Willy Barreno, the co-founder of Café Red Kat in Xela, cites globalization and the implementation of Free Trade Agreements. Barreno, who lived in the US for 14 years, described himself as an economic refugee, who sought employment in the US because of the lack of jobs back home.
Past US intervention in Guatemala has dramatic consequences today. From the bombing of Guatemala City and the overthrow of a democratic government in 1954 to the military and political support for dictatorships ordering genocide in the 80s, the US shares responsibility for the 36 years of internal armed conflict that forced so many Guatemalans to flee their homeland. The recent Free Trade Agreements pushed by the US have spurred yet more migration. These agreements generally allow large corporations to flood countries like Guatemala with enormous quantities of cheap, industrially-produced goods, in many cases food products that put local farmers who can’t compete with the low prices out of business.

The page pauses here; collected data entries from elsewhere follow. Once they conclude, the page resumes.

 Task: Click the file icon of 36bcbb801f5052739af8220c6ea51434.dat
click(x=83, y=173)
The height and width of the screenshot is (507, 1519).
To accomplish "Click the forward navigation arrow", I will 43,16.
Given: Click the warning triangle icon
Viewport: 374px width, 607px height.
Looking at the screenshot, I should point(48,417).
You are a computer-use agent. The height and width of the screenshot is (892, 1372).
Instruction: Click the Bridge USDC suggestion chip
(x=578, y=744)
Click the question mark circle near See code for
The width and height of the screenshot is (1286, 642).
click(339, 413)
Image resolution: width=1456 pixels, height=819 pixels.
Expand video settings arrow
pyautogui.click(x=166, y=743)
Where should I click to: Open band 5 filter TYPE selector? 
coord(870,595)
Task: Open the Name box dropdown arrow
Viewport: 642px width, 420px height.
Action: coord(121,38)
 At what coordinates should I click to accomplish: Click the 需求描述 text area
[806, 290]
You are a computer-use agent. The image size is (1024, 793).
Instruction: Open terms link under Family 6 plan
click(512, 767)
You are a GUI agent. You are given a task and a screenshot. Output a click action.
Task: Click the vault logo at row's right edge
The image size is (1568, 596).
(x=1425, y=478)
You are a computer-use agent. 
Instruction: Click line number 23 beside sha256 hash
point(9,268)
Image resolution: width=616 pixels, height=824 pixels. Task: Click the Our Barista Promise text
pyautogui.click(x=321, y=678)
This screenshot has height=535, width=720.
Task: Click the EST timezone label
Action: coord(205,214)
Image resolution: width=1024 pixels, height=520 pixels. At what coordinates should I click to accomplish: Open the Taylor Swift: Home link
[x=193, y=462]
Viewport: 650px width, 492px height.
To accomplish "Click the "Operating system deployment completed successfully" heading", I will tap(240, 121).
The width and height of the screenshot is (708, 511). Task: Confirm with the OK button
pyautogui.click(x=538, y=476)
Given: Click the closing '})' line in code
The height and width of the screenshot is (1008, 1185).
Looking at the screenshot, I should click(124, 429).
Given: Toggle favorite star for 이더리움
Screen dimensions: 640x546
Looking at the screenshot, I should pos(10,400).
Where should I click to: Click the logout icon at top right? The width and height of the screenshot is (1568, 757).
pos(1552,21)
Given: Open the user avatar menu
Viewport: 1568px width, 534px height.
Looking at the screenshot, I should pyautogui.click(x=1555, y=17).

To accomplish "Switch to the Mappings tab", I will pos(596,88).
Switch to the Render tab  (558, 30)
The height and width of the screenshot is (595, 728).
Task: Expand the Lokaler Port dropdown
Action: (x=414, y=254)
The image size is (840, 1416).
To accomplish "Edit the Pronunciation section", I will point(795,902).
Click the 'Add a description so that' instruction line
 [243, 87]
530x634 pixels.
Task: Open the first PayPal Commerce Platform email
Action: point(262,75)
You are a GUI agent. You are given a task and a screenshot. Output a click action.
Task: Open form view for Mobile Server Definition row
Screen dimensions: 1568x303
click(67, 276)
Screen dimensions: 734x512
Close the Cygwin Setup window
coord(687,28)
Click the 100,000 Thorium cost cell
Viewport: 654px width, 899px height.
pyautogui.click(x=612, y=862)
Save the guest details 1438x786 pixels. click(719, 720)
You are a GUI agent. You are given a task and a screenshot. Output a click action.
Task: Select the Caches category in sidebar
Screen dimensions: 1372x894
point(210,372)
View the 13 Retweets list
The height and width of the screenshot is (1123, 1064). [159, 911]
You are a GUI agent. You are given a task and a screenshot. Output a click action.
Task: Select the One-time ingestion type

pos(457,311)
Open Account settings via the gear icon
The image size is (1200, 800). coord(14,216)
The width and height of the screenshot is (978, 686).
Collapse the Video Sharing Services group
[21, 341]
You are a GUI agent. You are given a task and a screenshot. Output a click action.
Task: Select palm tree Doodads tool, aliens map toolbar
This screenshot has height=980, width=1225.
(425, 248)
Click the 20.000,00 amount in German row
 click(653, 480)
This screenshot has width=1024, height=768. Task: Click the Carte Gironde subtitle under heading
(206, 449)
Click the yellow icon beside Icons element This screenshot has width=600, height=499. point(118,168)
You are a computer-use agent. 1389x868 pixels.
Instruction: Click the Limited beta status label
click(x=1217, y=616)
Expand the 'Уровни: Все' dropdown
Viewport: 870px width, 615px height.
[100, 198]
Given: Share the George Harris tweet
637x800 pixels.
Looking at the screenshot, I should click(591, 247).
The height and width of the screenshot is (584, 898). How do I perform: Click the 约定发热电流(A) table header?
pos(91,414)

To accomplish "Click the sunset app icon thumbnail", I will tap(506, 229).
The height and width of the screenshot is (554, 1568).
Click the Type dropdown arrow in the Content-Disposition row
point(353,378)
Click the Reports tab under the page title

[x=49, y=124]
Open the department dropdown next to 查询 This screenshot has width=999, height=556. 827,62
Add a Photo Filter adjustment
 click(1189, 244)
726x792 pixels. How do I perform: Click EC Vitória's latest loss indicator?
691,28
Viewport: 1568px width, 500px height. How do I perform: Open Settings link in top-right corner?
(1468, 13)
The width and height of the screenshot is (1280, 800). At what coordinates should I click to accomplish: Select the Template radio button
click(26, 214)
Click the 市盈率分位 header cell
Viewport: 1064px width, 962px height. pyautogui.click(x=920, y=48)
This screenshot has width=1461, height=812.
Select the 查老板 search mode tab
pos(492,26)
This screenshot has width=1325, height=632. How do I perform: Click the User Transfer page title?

There have been varied responses by the US government to the dramatic increase of Central Americans migrating to the US. In the early 1990s, US Border Patrol implemented a program called Prevention through Deterrence. The program’s main strategy is still to redirect immigrants through the harshest sections of the US-Mexican border in the hopes that increased risk will dissuade desperate migrants.
In 2014, the Mexican government worked with the United States to implement a program called Programa Frontera Sur to strengthen and militarize Mexico’s southern border with Guatemala. And the US, under the Obama Administration, increased the number of deportations, forcibly removing more than three million immigrants in Barack Obama’s eight-year presidency.
There are, however, many organizations working to make the trip easier and deaths less frequent. And, just as importantly, there are organizations working to create the local employment that Guatemalans need, so that migrating does not feel like the only option.
In 2010, Barreno created Café Red Kat with the intention of teaching young Guatemalans to cook and of providing employment for returned migrants who had cooking experience in the US. The focus, he believes, should be on Guatemalan pride and on creating a Guatemalan dream instead of pursuing a foreign one.
Sara Van Horn is a writer from the US who lives in New York City. She studies Spanish and the history of Guatemala in Rhode Island.